🔍 まず「自分の端末が対象か」を確認する

AppleはiOS 26.5.2 / iPadOS 26.5.2を2026年6月29日に公開しました。対象となるiPhoneはiPhone 11以降です。iPadは、iPad Pro 12.9インチ第3世代以降、iPad Pro 11インチ第1世代以降、iPad Air第3世代以降、iPad第8世代以降、iPad mini第5世代以降が対象に含まれます。

手元の端末がこの世代に当てはまるかどうかは、「設定」→「一般」→「このiPhoneについて」(またはiPadについて)で機種名を確認できます。更新の有無は「設定」→「一般」→「ソフトウェアアップデート」の画面で表示されます。

🛡️ WebKit・カーネル・IOGPUなど、複数レイヤーにわたる修正

今回の更新には、Apple Supportが公開しているCVEが38件含まれています。修正対象のコンポーネントは、WebKit、Kernel、IOGPUFamily、Security、libxslt、Extensionsなど広範にわたります。

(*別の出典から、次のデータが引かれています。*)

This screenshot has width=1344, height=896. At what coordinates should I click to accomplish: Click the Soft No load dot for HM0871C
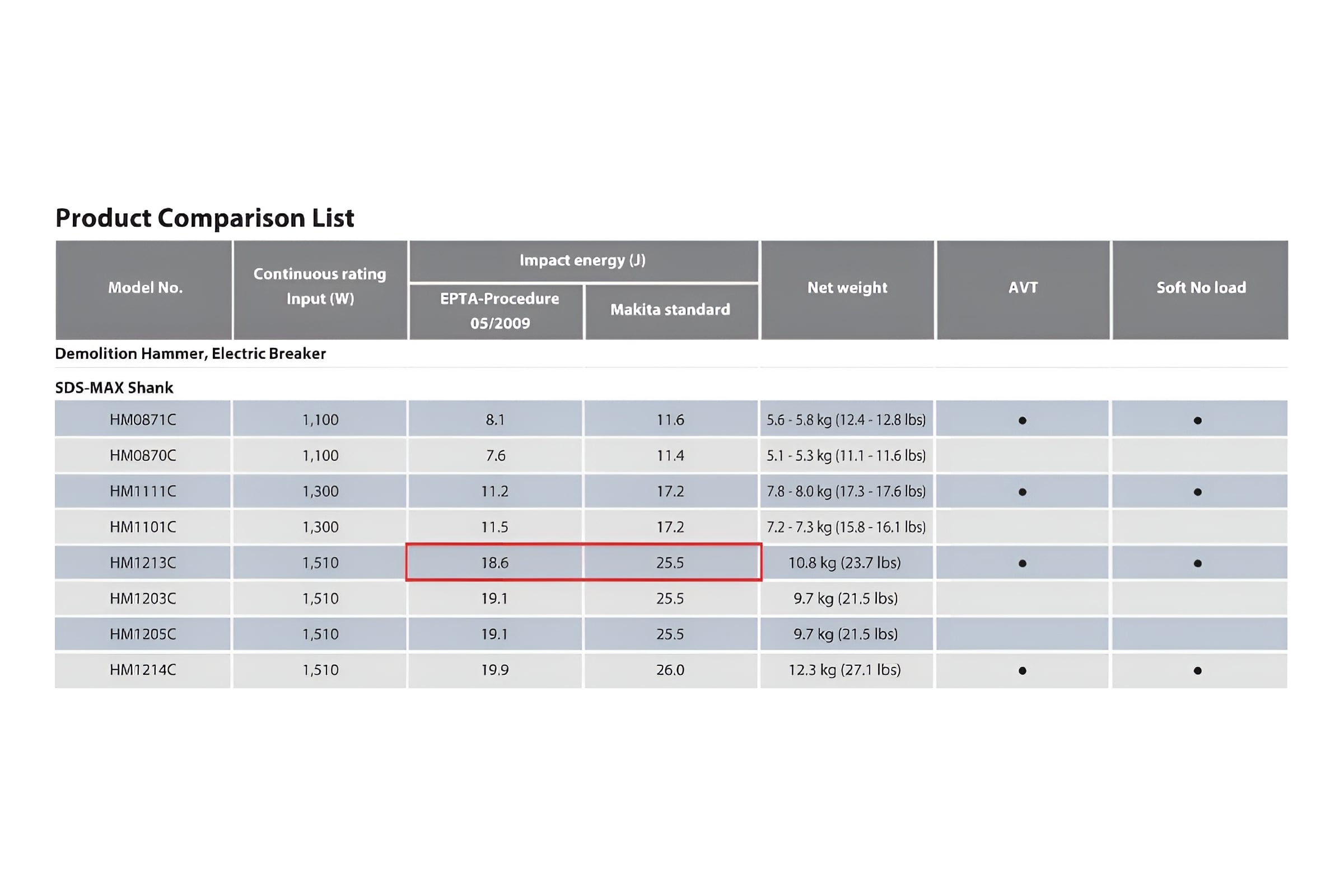coord(1198,421)
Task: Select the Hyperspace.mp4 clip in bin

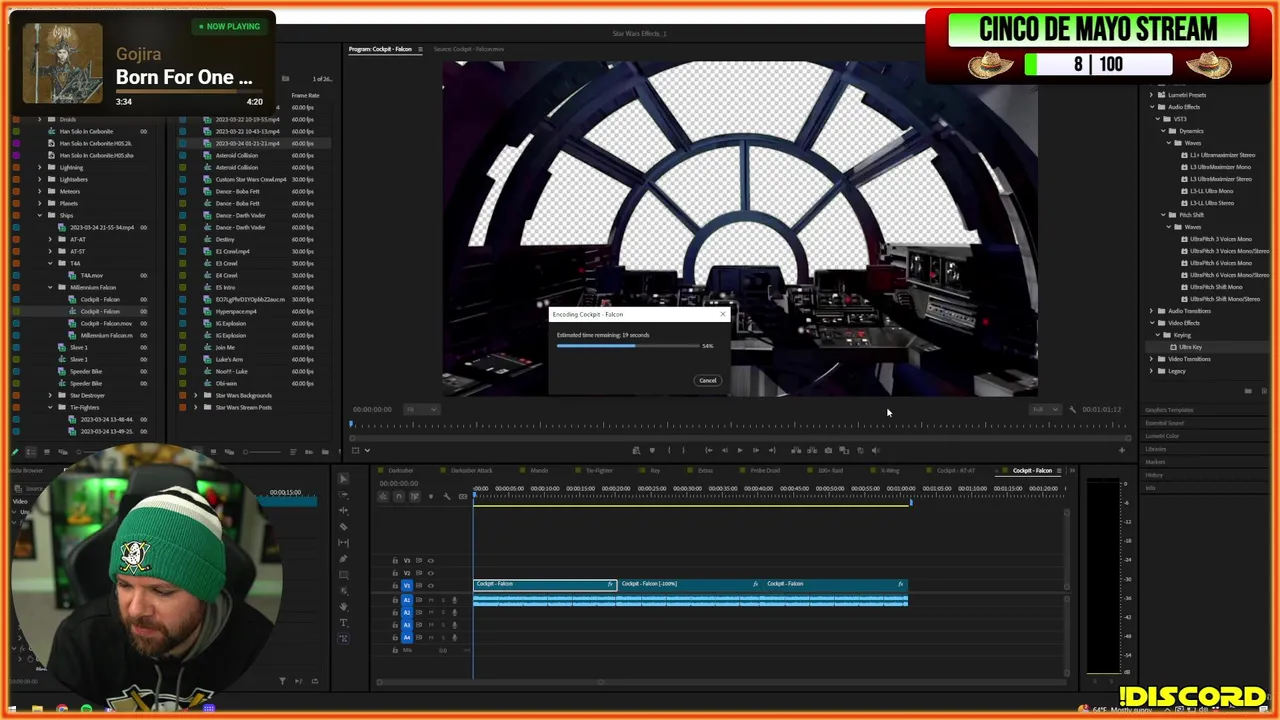Action: [236, 311]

WebKit関連では、悪意あるWebサイトによるクロスオリジンデータの流出や、細工されたWebコンテンツを処理した際の機密情報漏洩が修正対象です。SafariだけでなくWebViewを使うアプリも影響を受ける可能性があるため、ブラウザをほとんど使わない方でも放置しないほうが安全です。

カーネルやIOGPUFamily関連では、アプリによる予期しないシステム終了、カーネルメモリへの書き込み、カーネル状態の漏洩などが修正の対象となっています。OS中核に関わる修正が含まれる点で、通常のバグ修正アップデートとは性質が異なります。

📋 更新前に済ませておく3つの確認

Apple公式の更新手順ページでは、ソフトウェアアップデートの前にいくつかの準備を促しています。バックアップ(iCloudまたはMac / PC経由)を取ること、電源またはWi-Fiに接続した状態で実施すること、必要に応じてストレージ空き容量を確保することが挙げられています。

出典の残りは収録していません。